Sheet Pan Sticky Ginger Sesame Chicken and Crispy Brussels Sprouts

1 1/2 pounds boneless chicken breasts, cut into 2 inch cubes
1 egg, beaten
1/4 cup all-purpose or gluten free all-purpose flour
kosher salt and black pepper
3/4 pound brussels sprouts, halved
6 tablespoons extra virgin olive oil or sesame oil
2/3 cup low sodium soy sauce
1/3 cup pomegranate juice (equal amounts of apple cider or orange juice are great substitutes)
1/4 cups honey
2 tablespoons balsamic vinegar
2 tablespoons apple cider vinegar
1 tablespoon molasses or pomegranate molasses
1 tablespoon creamy peanut butter
2 cloves garlic, minced or grated
1 inch fresh ginger, grated
1 teaspoon crushed red pepper flakes, use more or less to taste
rice, sesame seeds, and green onions, for serving


  1. Preheat the oven to 475 degrees F. Line a baking sheet with parchment paper or grease with oil.

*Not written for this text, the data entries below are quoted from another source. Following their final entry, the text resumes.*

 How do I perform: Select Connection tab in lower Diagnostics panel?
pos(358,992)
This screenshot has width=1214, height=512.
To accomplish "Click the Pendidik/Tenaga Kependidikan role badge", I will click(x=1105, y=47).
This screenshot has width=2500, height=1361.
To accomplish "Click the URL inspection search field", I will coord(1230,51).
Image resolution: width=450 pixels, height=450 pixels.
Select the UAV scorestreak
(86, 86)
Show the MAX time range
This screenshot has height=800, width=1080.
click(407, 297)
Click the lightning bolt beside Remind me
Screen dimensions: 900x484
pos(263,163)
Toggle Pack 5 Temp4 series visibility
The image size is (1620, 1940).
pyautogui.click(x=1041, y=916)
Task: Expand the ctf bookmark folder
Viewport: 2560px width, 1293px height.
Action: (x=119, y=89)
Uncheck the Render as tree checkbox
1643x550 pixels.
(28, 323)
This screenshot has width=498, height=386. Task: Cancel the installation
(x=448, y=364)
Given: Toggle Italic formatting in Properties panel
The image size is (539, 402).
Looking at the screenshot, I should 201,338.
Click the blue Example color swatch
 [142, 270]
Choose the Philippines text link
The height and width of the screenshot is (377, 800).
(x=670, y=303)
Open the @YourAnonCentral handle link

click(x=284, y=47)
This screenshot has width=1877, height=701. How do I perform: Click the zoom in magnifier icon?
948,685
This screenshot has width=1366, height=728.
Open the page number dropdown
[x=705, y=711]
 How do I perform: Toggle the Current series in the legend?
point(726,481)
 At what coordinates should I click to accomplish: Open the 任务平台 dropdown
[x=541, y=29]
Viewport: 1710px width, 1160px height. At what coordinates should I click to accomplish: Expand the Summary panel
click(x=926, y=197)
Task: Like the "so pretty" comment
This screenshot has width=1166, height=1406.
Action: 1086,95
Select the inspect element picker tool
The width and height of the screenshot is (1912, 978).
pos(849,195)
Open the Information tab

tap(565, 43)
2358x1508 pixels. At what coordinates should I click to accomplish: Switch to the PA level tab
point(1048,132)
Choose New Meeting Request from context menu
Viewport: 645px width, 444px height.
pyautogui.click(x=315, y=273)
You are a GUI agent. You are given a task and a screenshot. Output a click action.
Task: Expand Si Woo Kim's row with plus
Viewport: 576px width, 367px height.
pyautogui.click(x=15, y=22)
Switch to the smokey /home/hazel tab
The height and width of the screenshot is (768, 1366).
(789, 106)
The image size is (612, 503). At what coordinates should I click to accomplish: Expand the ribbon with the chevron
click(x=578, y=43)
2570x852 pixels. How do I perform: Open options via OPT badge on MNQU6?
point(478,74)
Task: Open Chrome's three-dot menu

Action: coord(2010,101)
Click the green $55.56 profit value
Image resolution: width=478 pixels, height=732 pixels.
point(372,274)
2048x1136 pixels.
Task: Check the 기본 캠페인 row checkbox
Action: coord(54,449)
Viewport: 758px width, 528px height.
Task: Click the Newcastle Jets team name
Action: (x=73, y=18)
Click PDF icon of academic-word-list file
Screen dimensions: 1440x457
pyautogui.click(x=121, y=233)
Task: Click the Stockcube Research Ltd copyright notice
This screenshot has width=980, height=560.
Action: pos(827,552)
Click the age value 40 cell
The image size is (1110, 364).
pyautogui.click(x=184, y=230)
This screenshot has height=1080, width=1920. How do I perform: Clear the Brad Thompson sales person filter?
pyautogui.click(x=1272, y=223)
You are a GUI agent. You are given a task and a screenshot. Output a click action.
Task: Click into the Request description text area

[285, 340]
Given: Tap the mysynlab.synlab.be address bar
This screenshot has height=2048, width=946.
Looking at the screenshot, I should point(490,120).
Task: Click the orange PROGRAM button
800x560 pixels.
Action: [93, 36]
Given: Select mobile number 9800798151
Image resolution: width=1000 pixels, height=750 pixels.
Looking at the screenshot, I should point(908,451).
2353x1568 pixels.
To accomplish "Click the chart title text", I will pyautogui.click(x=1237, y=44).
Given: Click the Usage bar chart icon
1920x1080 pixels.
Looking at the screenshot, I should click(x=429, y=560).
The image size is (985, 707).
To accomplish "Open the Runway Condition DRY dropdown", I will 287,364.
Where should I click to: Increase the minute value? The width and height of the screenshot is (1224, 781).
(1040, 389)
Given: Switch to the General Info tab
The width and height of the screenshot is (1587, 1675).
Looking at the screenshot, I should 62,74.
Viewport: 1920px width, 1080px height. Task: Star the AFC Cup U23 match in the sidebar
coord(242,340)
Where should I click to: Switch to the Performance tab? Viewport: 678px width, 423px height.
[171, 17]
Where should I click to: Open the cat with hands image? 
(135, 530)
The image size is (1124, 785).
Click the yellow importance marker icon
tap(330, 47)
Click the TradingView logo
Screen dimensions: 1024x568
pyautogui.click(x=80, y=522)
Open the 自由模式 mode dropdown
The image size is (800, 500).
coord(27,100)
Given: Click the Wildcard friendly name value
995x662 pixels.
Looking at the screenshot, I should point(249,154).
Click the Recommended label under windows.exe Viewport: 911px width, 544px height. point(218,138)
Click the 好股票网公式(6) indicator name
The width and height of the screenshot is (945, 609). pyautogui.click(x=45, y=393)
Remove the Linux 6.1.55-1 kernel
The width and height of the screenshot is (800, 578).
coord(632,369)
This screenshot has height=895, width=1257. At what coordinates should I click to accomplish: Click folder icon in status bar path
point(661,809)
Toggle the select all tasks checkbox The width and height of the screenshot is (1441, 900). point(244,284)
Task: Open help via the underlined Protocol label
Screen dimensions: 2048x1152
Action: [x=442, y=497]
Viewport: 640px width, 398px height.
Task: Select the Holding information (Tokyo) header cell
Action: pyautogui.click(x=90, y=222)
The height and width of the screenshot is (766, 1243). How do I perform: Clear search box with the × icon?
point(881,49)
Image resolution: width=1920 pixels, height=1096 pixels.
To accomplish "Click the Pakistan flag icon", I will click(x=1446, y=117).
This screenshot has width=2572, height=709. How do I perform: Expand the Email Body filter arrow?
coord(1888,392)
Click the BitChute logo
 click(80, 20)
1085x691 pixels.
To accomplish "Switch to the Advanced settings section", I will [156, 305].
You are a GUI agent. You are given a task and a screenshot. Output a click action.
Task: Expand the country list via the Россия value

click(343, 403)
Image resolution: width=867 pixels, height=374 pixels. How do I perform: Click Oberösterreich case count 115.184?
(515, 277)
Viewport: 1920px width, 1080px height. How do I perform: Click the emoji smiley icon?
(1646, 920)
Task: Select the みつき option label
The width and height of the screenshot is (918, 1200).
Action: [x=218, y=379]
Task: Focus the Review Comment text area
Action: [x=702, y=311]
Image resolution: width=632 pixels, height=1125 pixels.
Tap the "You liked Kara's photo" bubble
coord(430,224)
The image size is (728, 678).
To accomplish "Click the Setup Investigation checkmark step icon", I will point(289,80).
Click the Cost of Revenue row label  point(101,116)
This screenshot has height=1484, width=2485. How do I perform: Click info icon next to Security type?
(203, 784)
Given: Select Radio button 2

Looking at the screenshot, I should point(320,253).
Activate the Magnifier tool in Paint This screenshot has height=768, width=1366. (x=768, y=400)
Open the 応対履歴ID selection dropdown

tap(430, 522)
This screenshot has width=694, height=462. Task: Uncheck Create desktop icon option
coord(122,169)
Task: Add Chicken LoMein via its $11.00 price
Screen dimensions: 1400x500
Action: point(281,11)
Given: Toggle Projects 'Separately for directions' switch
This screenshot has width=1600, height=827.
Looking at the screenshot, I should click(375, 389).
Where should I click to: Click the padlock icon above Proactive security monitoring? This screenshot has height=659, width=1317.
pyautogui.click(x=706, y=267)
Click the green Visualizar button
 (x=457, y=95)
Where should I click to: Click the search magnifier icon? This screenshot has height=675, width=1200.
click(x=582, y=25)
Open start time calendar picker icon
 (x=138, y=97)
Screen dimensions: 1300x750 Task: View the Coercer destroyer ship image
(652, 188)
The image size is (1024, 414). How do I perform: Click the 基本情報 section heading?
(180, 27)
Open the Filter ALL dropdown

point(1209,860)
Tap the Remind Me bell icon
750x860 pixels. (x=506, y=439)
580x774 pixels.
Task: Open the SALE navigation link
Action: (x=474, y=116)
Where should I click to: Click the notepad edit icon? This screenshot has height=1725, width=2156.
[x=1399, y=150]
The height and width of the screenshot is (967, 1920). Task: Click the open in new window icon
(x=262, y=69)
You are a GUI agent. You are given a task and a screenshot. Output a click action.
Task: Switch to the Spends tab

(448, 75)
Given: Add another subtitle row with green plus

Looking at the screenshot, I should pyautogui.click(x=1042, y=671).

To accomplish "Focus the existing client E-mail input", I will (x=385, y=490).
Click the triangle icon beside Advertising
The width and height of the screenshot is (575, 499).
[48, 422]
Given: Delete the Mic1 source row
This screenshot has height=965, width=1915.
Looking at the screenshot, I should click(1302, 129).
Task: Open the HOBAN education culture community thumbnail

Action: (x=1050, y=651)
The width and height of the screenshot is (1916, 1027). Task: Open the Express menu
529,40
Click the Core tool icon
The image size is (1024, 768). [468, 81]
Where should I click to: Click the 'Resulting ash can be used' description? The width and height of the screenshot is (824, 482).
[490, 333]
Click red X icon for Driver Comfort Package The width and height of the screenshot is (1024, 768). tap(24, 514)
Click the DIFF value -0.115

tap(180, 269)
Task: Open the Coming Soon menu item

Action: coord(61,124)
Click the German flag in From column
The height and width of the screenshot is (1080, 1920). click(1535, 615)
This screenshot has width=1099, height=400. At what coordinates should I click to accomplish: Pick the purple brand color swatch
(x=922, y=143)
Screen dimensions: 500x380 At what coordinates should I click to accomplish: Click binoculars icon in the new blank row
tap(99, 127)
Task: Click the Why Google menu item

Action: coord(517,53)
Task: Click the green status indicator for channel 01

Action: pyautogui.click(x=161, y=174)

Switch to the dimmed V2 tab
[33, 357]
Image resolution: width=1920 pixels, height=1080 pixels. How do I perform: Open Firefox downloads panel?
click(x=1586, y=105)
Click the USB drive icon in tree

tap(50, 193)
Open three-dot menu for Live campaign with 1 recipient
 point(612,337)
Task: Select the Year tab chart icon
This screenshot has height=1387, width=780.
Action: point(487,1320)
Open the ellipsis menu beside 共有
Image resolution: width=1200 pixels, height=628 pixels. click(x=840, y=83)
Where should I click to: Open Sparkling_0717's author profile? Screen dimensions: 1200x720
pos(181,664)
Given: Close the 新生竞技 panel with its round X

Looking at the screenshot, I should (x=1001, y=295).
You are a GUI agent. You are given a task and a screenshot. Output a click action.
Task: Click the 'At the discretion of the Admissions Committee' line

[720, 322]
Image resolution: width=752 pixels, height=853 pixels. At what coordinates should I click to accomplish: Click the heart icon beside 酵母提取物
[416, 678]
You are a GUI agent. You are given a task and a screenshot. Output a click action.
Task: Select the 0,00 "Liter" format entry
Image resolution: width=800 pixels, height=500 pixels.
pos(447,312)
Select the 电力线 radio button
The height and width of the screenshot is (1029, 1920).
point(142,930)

  2. Add the chicken, egg, and a pinch of pepper to a bowl. Toss to combine. Add the flour to another bowl. Dredge the chicken in batches through the flour, tossing to coat. Place the chicken on one side of the prepared baking sheet. Drizzle with 2 tablespoons oil. Add the brussels sprouts to the other side of the pan and toss with 2 tablespoon oil, salt, and pepper. Arrange cut side down. Bake for 12 minutes. Toss the sprouts, flip the chicken and return to the oven another 3-5 minutes, until the chicken is cooked through. Reduce the oven temp to 400 degrees F.
  3. Meanwhile, combine the soy sauce, pomegranate juice, honey, balsamic vinegar, apple cider vinegar, molasses, peanut butter, garlic, ginger, and crushed red pepper flakes in a medium saucepan. Set over medium-high heat and bring the sauce to a boil. Boil 5-8 minutes, until the sauce thickens and reduces by about 1/3. Remove from the heat.
  4. Pour half the sauce over the chicken, tossing to combine. Toss the sprouts with 1 tablespoon oil. Return everything to the oven for 3 minutes, until the sauce coats the chicken, watch close the sauce can burn.
  5. Serve the chicken and sauce over bowls of rice topped with additional green onions, pomegranate arils, and sesame seeds. Serve the brussels sprouts on the side.